Sergio Contreras, vice-président exécutif du Conseil commercial mexicain pour le commerce extérieur, l’investissement et la technologie (Comce), a assuré que le TMEC est devenu une assurance-vie pour les hommes d’affaires mexicains, qui cherchent également à conquérir l’Amérique centrale, les Caraïbes et l’Amérique du Sud pour faire plus d’affaires et d’investissements.

« Le Mexique a une frontière, que personne d’autre n’a dans le monde, de plus de 3 000 kilomètres avec les États-Unis, ce qui a fait de Nafta et de TMEC un excellent accord commercial. Aujourd’hui, plus de 58% de la production industrielle américaine dépend de fournisseurs mexicains, en particulier de produits manufacturés », a-t-il déclaré.

« Que peut-il se passer dans une situation complexe de relation entre le Mexique et les États-Unis ? J’ai toujours dit que c’est une assurance-vie pour les hommes d’affaires mexicains, parce que nous avons une relation intrinsèque que tout ce qui se passe au Mexique, eh bien si ça va être un patatrac pour les États-Unis et ce serait un patatrac pour le monde », s’est interrogé l’homme d’affaires mexicain.

Depuis plusieurs années, dans le secteur des affaires, nous examinons les opportunités qui existent sur d’autres marchés tels que l’Europe, l’Amérique centrale, les Caraïbes et l’Amérique du Sud, a-t-il souligné lors de la réunion d’affaires d’Amérique latine et des Caraïbes, organisée par Comce.

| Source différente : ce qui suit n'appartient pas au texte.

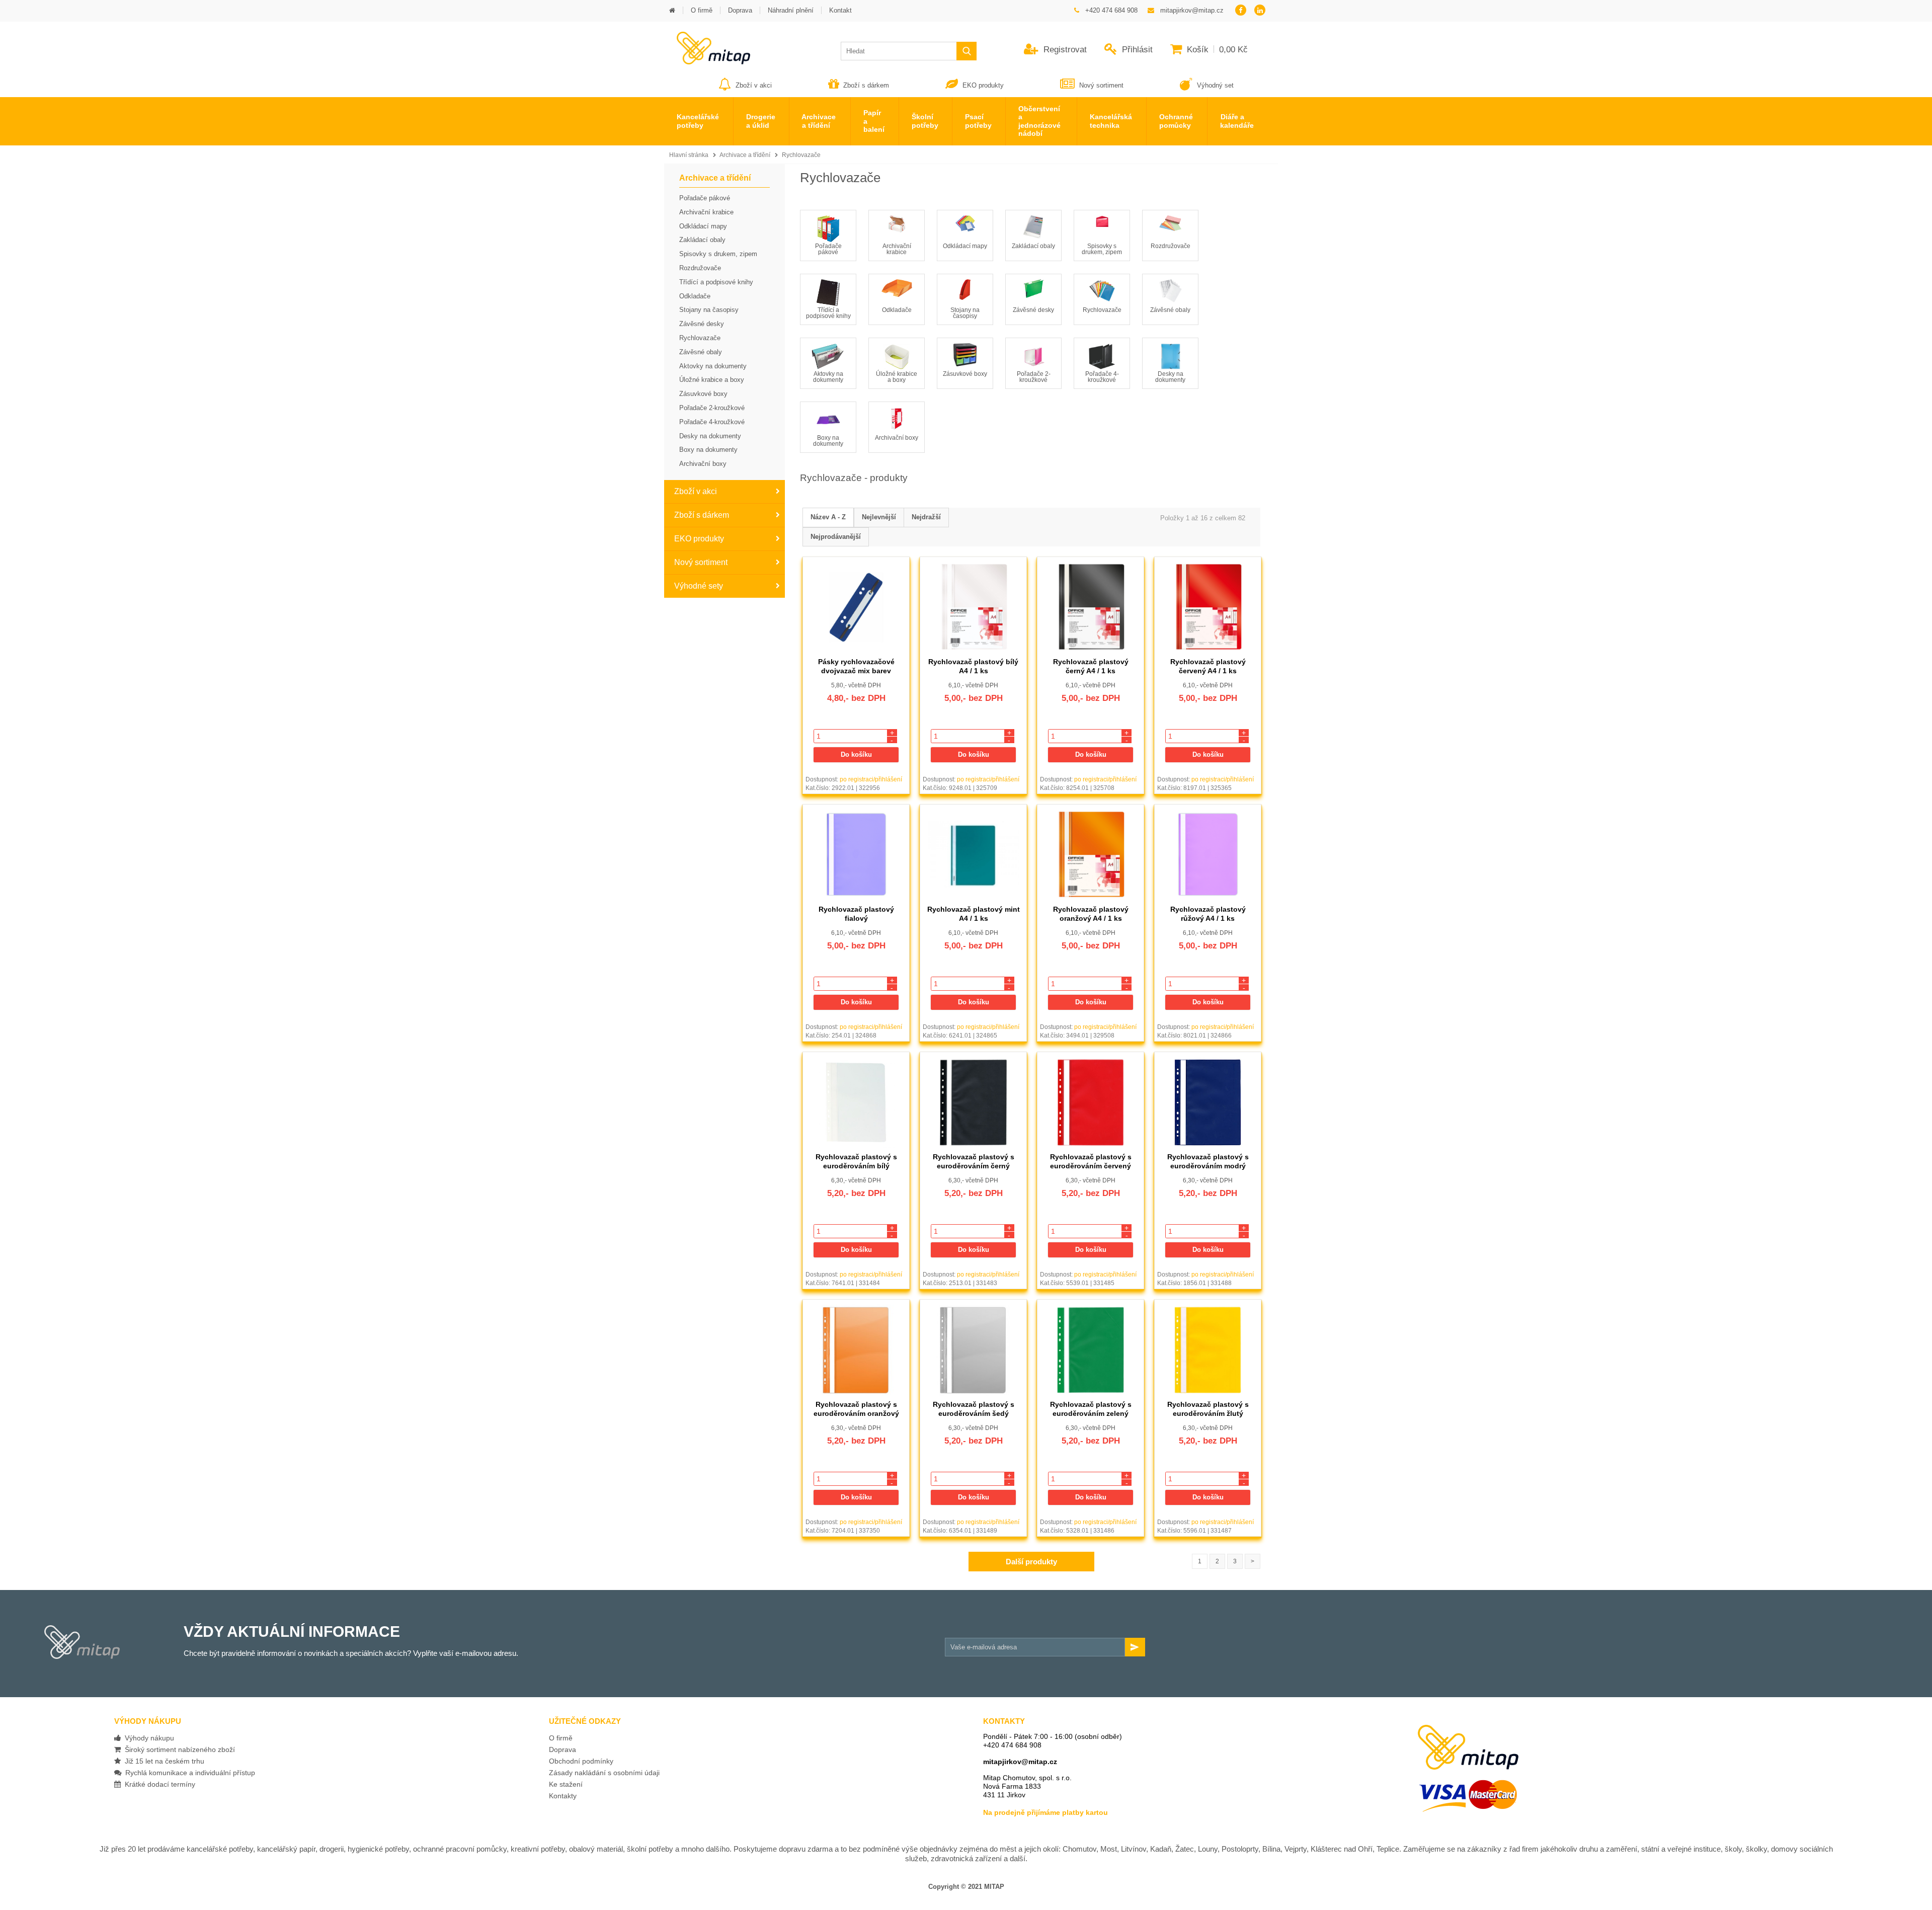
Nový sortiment (1101, 85)
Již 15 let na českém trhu (162, 1761)
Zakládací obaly (1033, 246)
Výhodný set (1214, 85)
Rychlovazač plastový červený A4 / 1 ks (1208, 666)
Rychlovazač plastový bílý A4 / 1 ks (973, 666)
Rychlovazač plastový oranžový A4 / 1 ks (1091, 913)
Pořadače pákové (828, 249)
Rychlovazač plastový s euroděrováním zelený (1091, 1408)
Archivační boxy (896, 437)
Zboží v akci (754, 85)
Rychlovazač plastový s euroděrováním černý (973, 1161)
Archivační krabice (896, 249)
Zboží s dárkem (866, 85)
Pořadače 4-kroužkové (1102, 376)
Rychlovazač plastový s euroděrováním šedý (973, 1408)
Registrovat (1064, 49)
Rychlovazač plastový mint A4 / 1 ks (973, 913)
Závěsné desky (1033, 309)
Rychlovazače (801, 154)
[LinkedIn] (1260, 11)
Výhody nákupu (147, 1738)
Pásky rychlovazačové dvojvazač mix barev (856, 666)
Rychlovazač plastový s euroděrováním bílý (856, 1161)
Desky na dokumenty (1170, 376)
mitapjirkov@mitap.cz (1020, 1762)
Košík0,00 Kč (1216, 49)
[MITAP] (707, 61)
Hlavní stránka (688, 154)
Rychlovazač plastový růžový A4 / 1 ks (1208, 913)
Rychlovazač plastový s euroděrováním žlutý (1208, 1408)
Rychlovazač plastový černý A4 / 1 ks (1091, 666)
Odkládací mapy (965, 246)
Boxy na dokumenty (828, 440)
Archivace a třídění (744, 154)
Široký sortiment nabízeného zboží (178, 1749)
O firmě (561, 1738)
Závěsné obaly (1170, 309)
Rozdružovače (1170, 246)
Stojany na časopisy (965, 313)
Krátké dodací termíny (158, 1784)
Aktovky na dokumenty (828, 376)
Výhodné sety (698, 586)
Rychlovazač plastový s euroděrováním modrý (1208, 1161)
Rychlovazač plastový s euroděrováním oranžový (856, 1408)
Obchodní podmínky (581, 1761)
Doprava (562, 1749)
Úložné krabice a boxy (896, 376)
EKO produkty (983, 85)
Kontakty (563, 1796)
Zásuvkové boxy (965, 373)
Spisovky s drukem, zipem (1102, 249)
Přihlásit (1136, 49)
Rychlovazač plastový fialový (856, 913)
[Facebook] (1240, 11)
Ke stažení (566, 1784)
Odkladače (897, 309)
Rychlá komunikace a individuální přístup (188, 1773)
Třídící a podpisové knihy (828, 313)
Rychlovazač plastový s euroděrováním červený (1091, 1161)
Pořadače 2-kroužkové (1034, 376)
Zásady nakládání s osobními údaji (604, 1773)
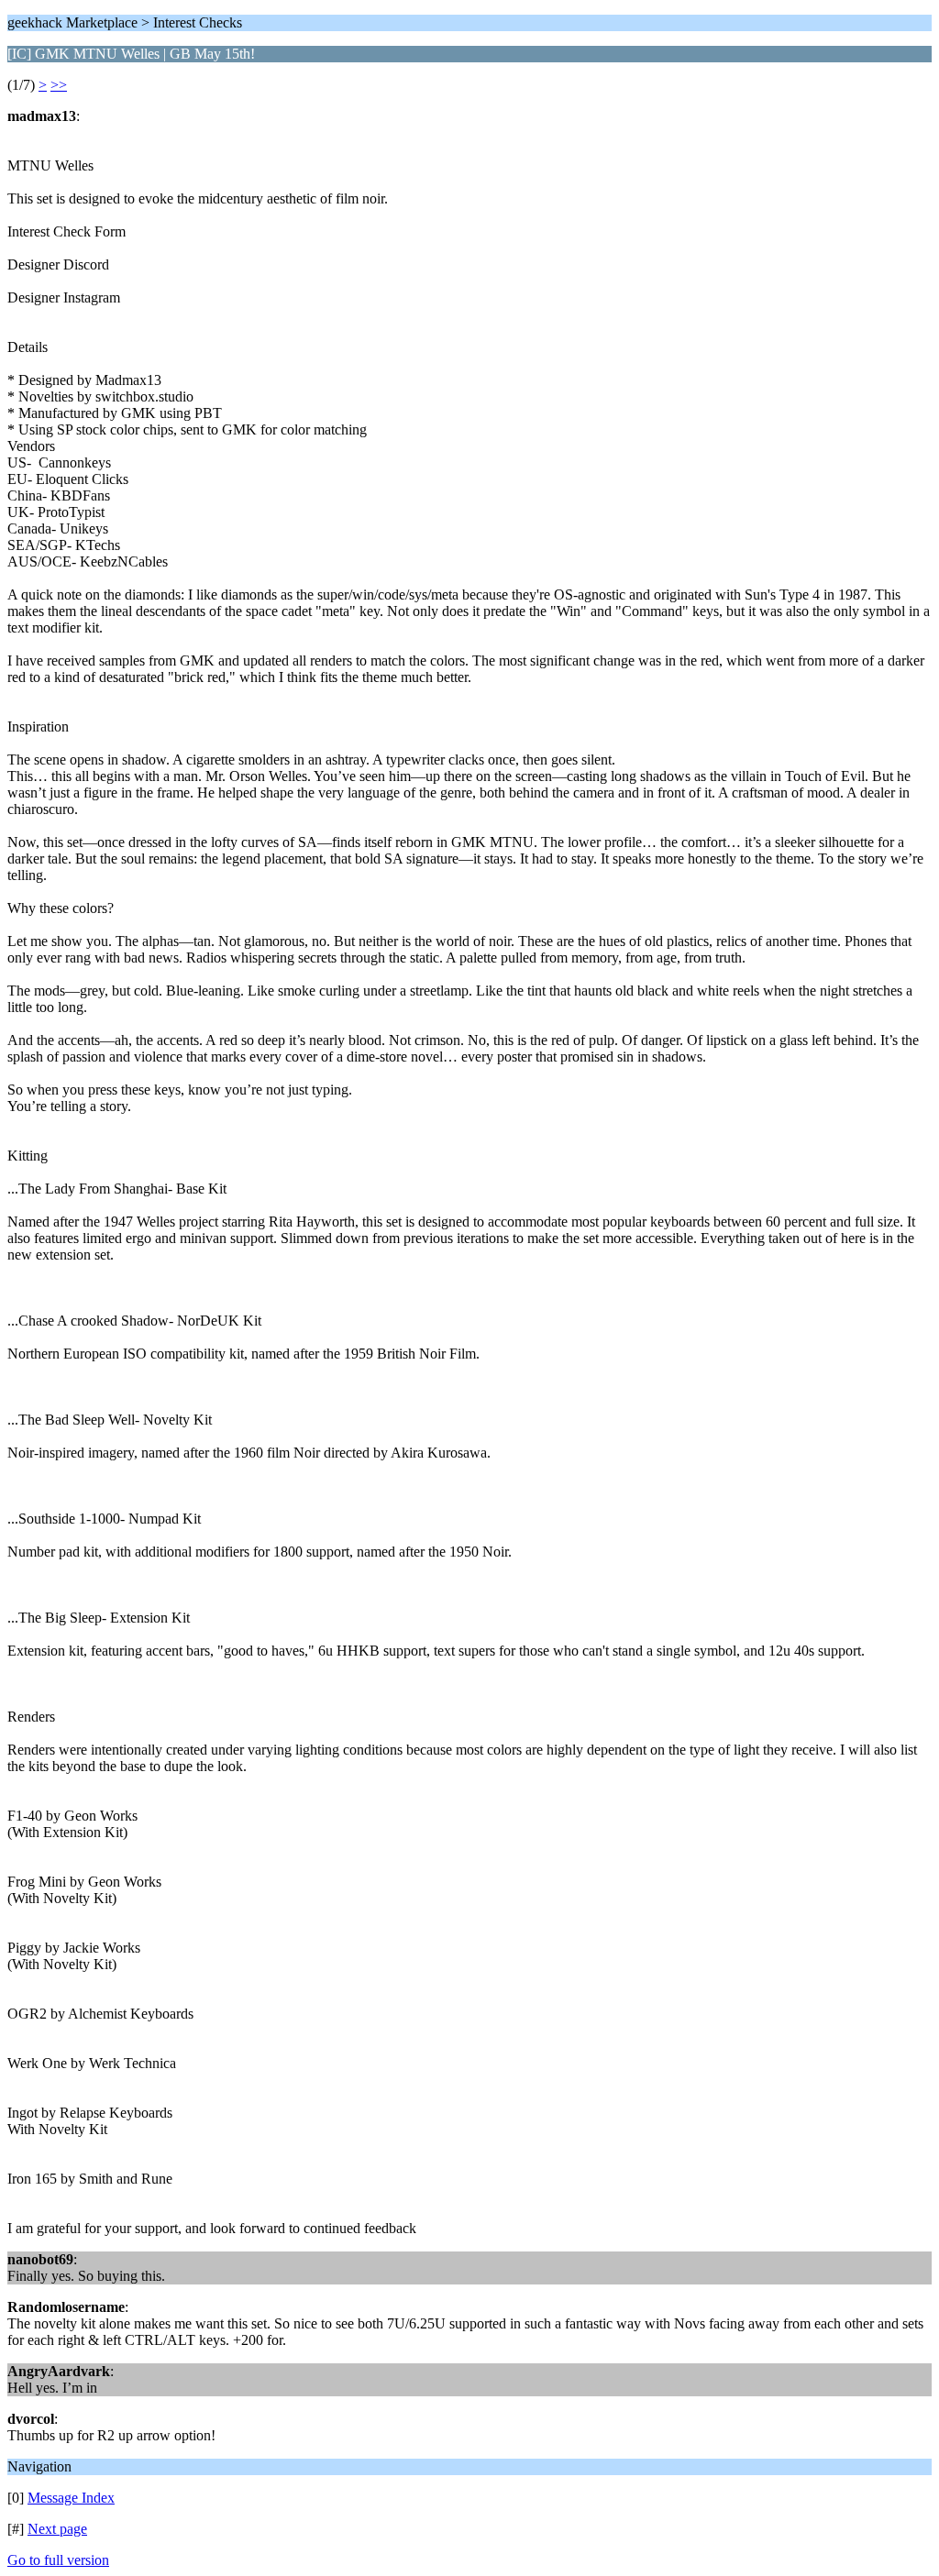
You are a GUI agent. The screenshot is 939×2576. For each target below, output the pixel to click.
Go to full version (58, 2560)
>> (58, 85)
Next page (57, 2529)
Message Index (71, 2497)
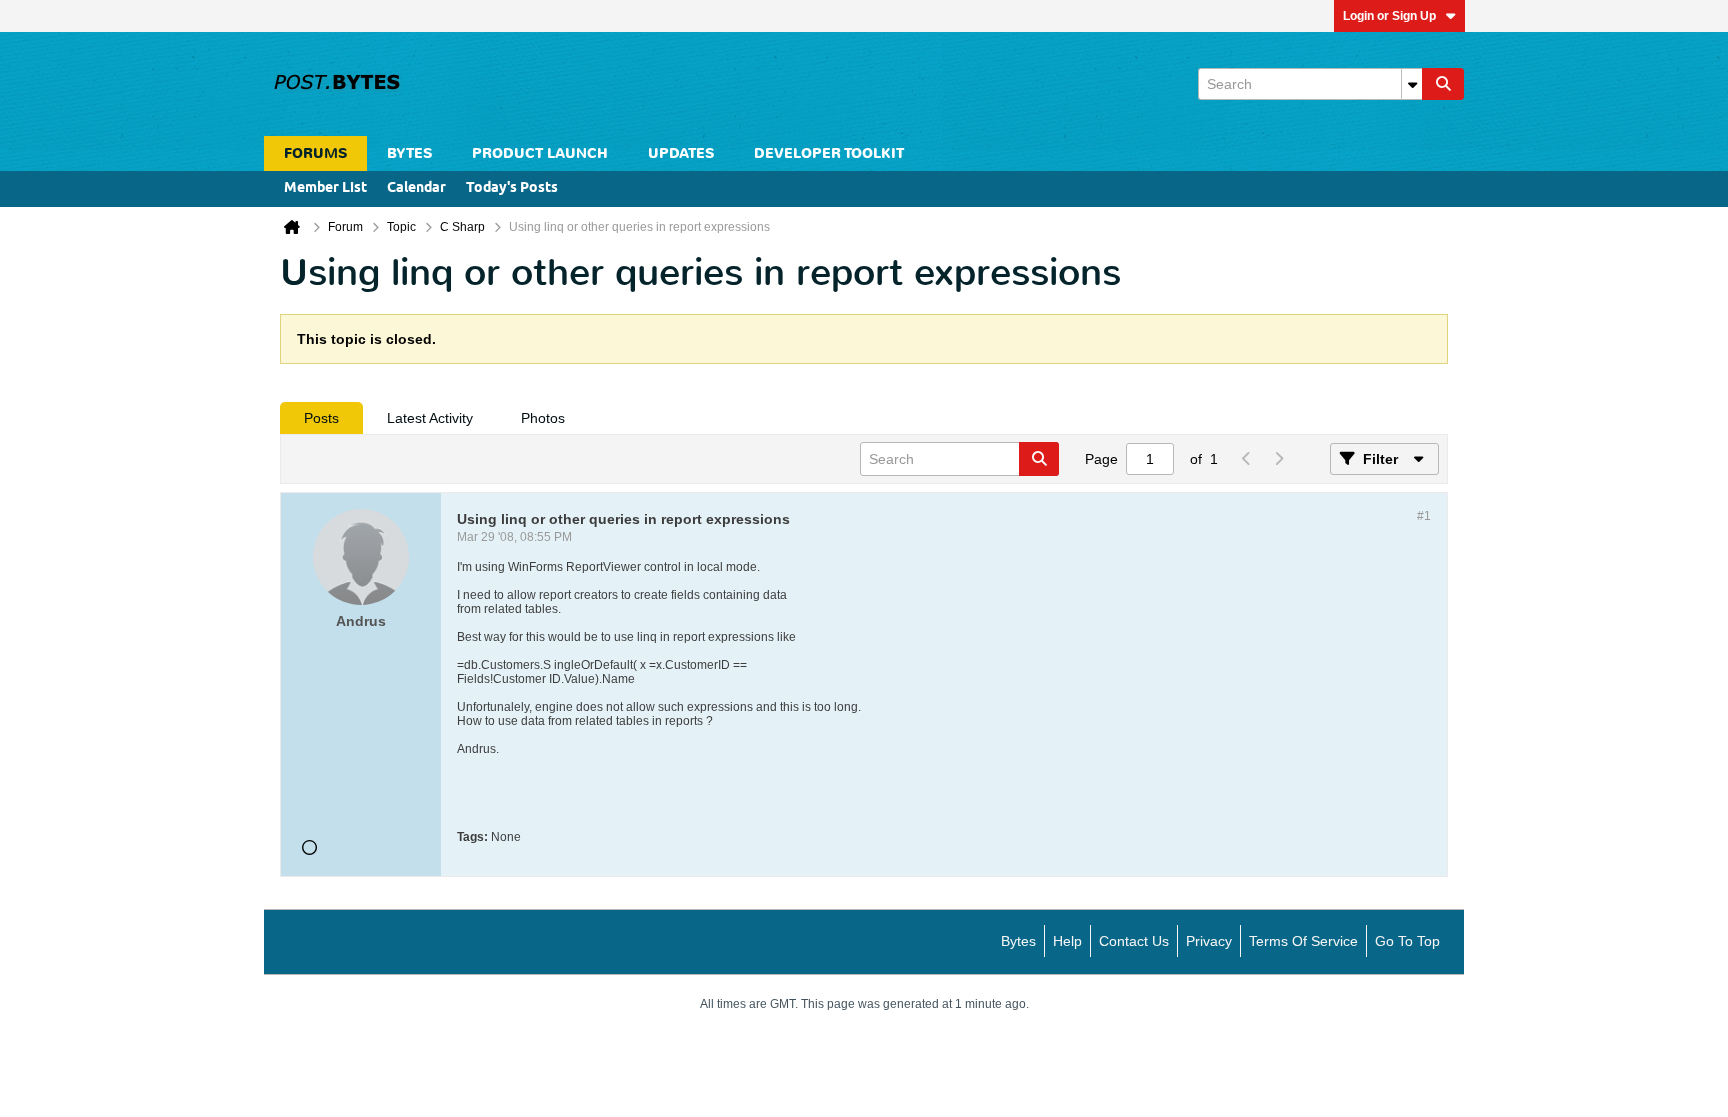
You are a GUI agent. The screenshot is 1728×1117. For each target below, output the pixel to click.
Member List (325, 188)
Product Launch (540, 153)
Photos (543, 418)
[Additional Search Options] (1412, 84)
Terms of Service (1303, 941)
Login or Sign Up (1389, 16)
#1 (1424, 516)
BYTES (409, 153)
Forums (315, 153)
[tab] (321, 418)
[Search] (1443, 84)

« L’Europe est très importante pour les hommes d’affaires mexicains, car nous parlons de 27 pays, avec lesquels nous avons un accord de libre-échange qui est un accord étendu et a d’autres cas qui sont traités dans cet accord », a-t-il déclaré.

Aujourd’hui, nous constatons que les opportunités du marché en Europe permettent à la communauté d’affaires mexicaine d’être plus présente avec des volumes d’exportations et d’investissements, a-t-il expliqué.

Nous n’avions pas pris en considération l’Amérique latine, car on croyait qu’il s’agissait de marchés en recomposition et il n’y avait aucune information ou relation avec ces nations, a-t-il ajouté.

La région a commencé à être considérée il y a plus d’une décennie, lorsque l’Alliance du Pacifique a commencé, qui repose sur les quatre piliers de l’Union européenne ; Parmi ces piliers figure la libre circulation des biens, des services, des personnes et des capitaux, qui se déroule entre la Colombie, le Pérou, le Chili et le Mexique, a-t-il souligné.

« L’Alliance du Pacifique appelle à l’intégration du Costa Rica, de l’Équateur, ainsi que de l’Australie, de la Nouvelle-Zélande, du Canada et de Singapour en tant que pays associés, qui ont déjà signé pour être un acteur commercial », a-t-il déclaré.

Le comité de substitution des importations proposé au X Sommet d’Amérique du Nord « est un schéma formel » parce que les pays et les hommes d’affaires abordent les opportunités de commerce et d’investissement dans la région, a déclaré le représentant de la COMCE.

Actuellement, a-t-il dit, 82% des exportations et des importations du Mexique sont concentrées sur le marché nord-américain, cependant, ils cherchent à tirer parti des accords commerciaux avec l’Europe et l’Amérique latine.

Contreras Pérez a précisé que sur le vieux continent, les opportunités dans le secteur manufacturier des exportations mexicaines sont exploitées et en Amérique latine avec l’Alliance du Pacifique (AP) il y a l’idée d’augmenter les exportations en matière de pièces automobiles, entre autres.

En outre, il a souligné qu’avec l’idée de promouvoir le commerce international régional, lors du X Sommet des dirigeants nord-américains, le président du Mexique, Andrés Manuel López Obrador, a annoncé la création d’un comité trilatéral Mexique-États-Unis-Canada. , dans le but d’analyser et de proposer la substitution des importations.

« C’est extraordinairement important, je crois que nous travaillons de manière informelle, mais si une formalité va être donnée à une stratégie qui nous permet d’intégrer, d’apprendre sur les marchés, d’apprendre sur les opportunités, la formation de capital, la formation de marché, c’est quelque chose de positif pour nous à intégrer », je considère.

Le vice-président Comce a parlé de l’idée d’intégration continentale, car elle est quelque peu compliquée par les différentes lois et structures économiques des pays d’Amérique latine.

« L’intégration continentale serait une chose extraordinaire, mais elle est très compliquée en raison de problèmes de législation et de réglementation ; des économies très disparates, donc c’est compliqué, mais on a le rêve du continent américain, on peut continuer, il y a beaucoup de vie devant nous », a-t-il conclu.